Centrist Democrats' new climate rallying cry

Photo: Florian Gaertner/Photothek via Getty Images

A centrist Democratic group says the party has botched its climate and energy strategy for many years — with dire consequences at the ballot box — and should offer a vision that embraces the nation's fracking boom alongside renewables and efficiency.

The big picture: The group, New Democracy, has a new paper today that says President Trump and Republicans have overplayed their hands with "nihilistic" stances on climate and coal, creating a political opening that Democrats can exploit — if they learn from the past.

  • The paper comes ahead of a daylong, multi-issue symposium the group is holding in Washington, D.C. on Thursday.
  • New Democracy's director is Will Marshall, who decades ago co-founded the now-defunct Democratic Leadership Council that became a platform for party moderates like then-Arkansas Gov.
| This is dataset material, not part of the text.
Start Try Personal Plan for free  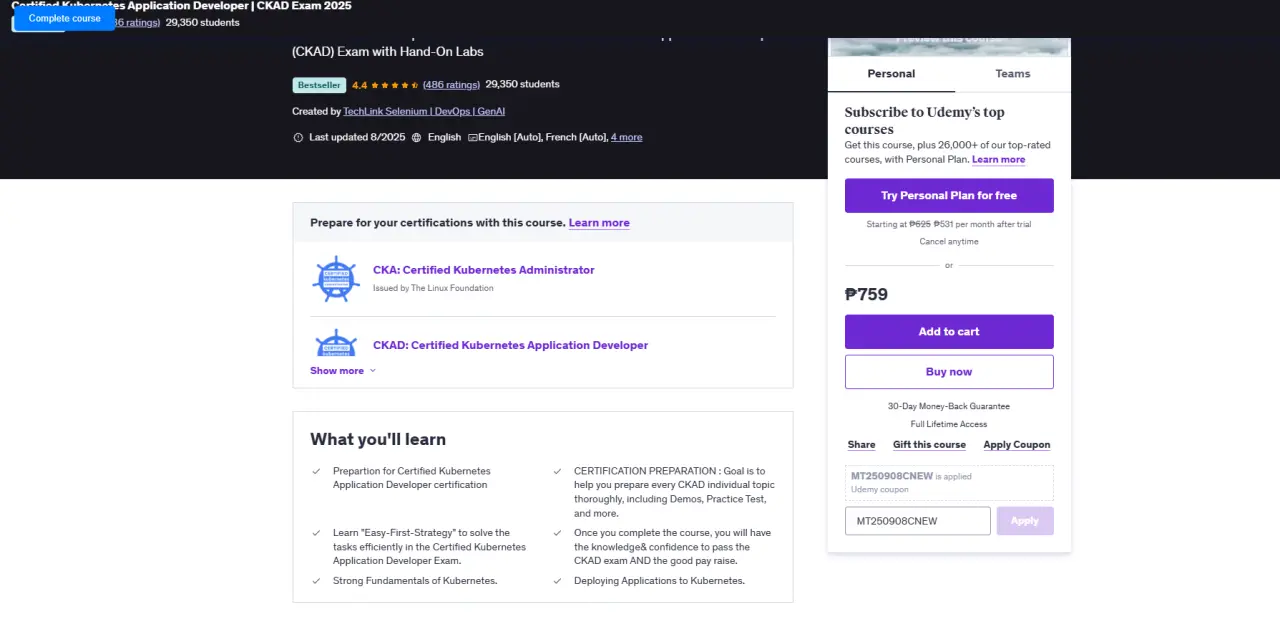coord(949,196)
Bill Clinton.
"Legitimately concerned about climate change, many top Democrats have simply lost a realistic perspective on domestic energy politics, and especially the major economic and environmental value of the shale oil and gas boom."
— Paul Bledsoe, an adviser to the group who worked on climate in the Clinton White House

Why it matters now: The paper is a window into the larger positioning and tensions — which were on display well before the 2016 cycle — that Democrats face in crafting climate positions for the 2018 midterms and beyond.
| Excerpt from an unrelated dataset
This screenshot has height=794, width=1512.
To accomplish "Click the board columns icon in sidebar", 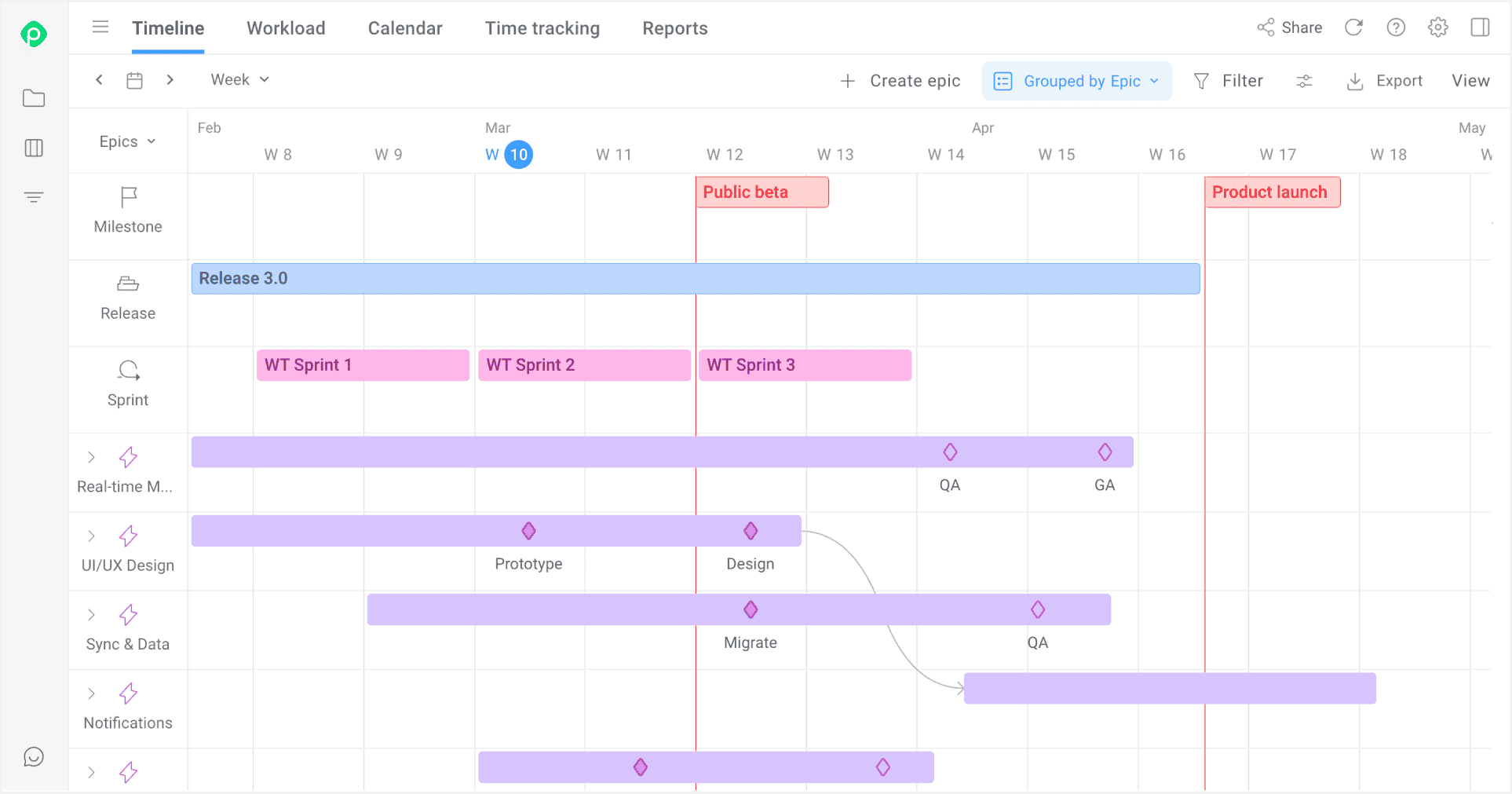I will click(34, 148).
  • "All Democrats have serious approaches to climate change, but shale gas is key to decarbonization and economic growth in most places, so supporting its critical for Democrats to take purple districts. We must be a big tent party to win," Bledsoe tells Axios.

One level deeper: The paper highlights the shale oil-and-gas boom that took flight during the Obama years, which has helped lower U.S. CO2 emissions as cheap gas has increasingly displaced coal in power markets.
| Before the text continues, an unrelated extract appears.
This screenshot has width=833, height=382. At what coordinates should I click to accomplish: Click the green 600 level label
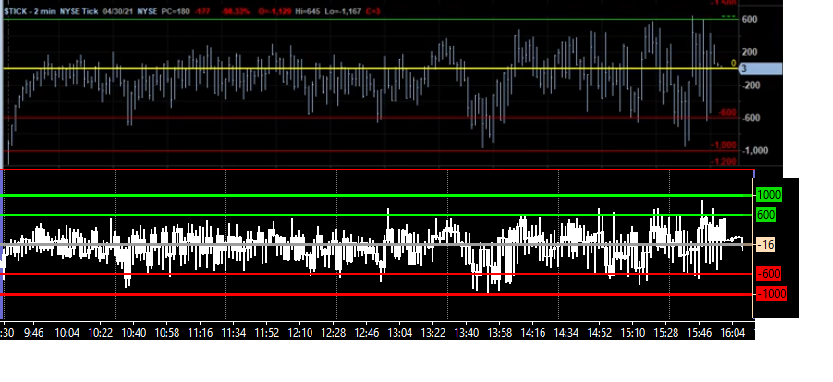(766, 215)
  • Bledsoe argues that many in the party have distanced themselves from the "shale windfall," ceding ground to Republicans and giving the "false impression" that most Democratic lawmakers agree with "keep it in the ground" advocates.
  • It says a mix of technologies — including renewables, nuclear, carbon capture and electric vehicles — and revived regulations can put the country on a path to achieving emissions cuts of 90% by 2050, and breakthroughs in storage and other tech could bring deep decarbonization faster.
  • "Regarding nuclear power, carbon capture and storage, and other extremely valuable energy and climate policies, many Democrats have consistently ceded their rhetoric and policy approaches to extremist environmental advocates," the paper states.
  • It argues that Democrats must "stop outsourcing energy messaging to often-elitist environmental advocates who are painfully out of touch with the concerns of average Americans."

What's next: The paper says that, going forward, Democrats should embrace the idea of "American Energy Abundance and Climate Protection," and offers a 20-point political guide for how to talk about the topic.